Appellate Division of the Supreme Court of New York, Second Department
Nov 10, 1986
124 A.D.2d 650 (N.Y. App. Div. 1986)

Opinion

November 10, 1986

Appeal from the Supreme Court, Richmond County (Felig, J.).


Ordered that the appeal from the order dated January 31, 1984, is dismissed, without costs or disbursements; and it is further,

Ordered that the judgment is modified, on the law and the facts, by deleting so much of the thirteenth decretal paragraph thereof as valued the plaintiff's 30% interest in the property known as 23 Leonard Street, New York, New York, at $70,875. As so modified, the judgment is affirmed, without costs or disbursements, and the matter is remitted to the Supreme Court, Richmond County, for a new hearing and determination concerning the value of the property known as 23 Leonard Street, New York, New York; and it is further,

Ordered that the order dated February 27, 1985, is reversed, on the law, without costs or disbursements.

The appeal from the intermediate order dated January 31, 1984, has been dismissed, since the right to separately appeal therefrom was extinguished upon the entry of the judgment, dated November 21, 1984 (see, Matter of Aho, 39 N.Y.2d 241, 248).
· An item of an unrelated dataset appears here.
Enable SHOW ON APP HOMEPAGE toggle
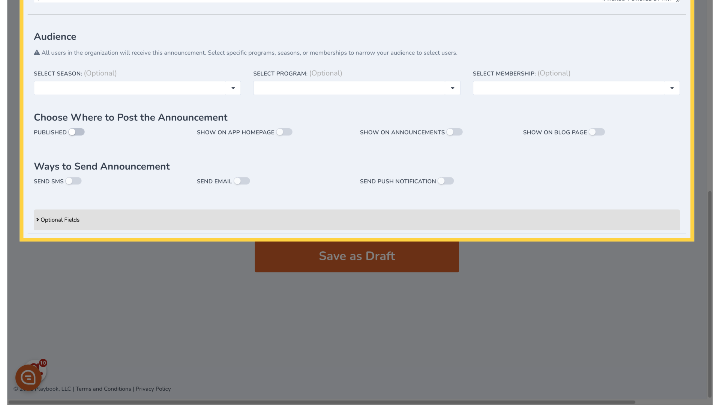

This order is also not reviewable pursuant to CPLR 5501 since, if it were reversed or modified, it would not affect the foundation of the judgment of divorce, or render the judgment and the trial or the action invalid and without support (see, Caplin v Caplin, 33 A.D.2d 908). We note that, in any event, the proper remedy for an inequitable pendente lite order of maintenance and support is, ordinarily, a speedy trial (see, Zoda v Zoda, 121 A.D.2d 380; Rossman v Rossman, 91 A.D.2d 1036). In this case, the defendant husband was afforded a speedy trial inasmuch as the trial commenced 34 days after the date of the pendente lite order.

Approximately 20 days after the parties had rested and the trial evidence had been presented, the Trial Judge contacted the parties concerning the appointment of an additional appraiser, to value certain marital property located at 23 Leonard Street, Manhattan. Without a stipulation from the parties, the Trial Judge ordered an appraisal of the property and appointed an appraiser. The appraiser reported directly to the Judge; the parties did not have an opportunity to review the appraiser's report or cross-examine the appraiser, and the appraiser's report does not appear in the present record on appeal. The court adopted the posttrial appraiser's figures in valuing the 23 Leonard Street property in the judgment of divorce. This was error since the appraiser's report was not properly before the court and was dehors the record (see, Matter of Lincoln v Lincoln, 24 N.Y.2d 270, 273; Kesseler v Kesseler, 10 N.Y.2d 445, 453). That part of the judgment is therefore reversed and the matter remitted to the Supreme Court, Richmond County, for a new hearing limited to the issue of the value of the 23 Leonard Street property.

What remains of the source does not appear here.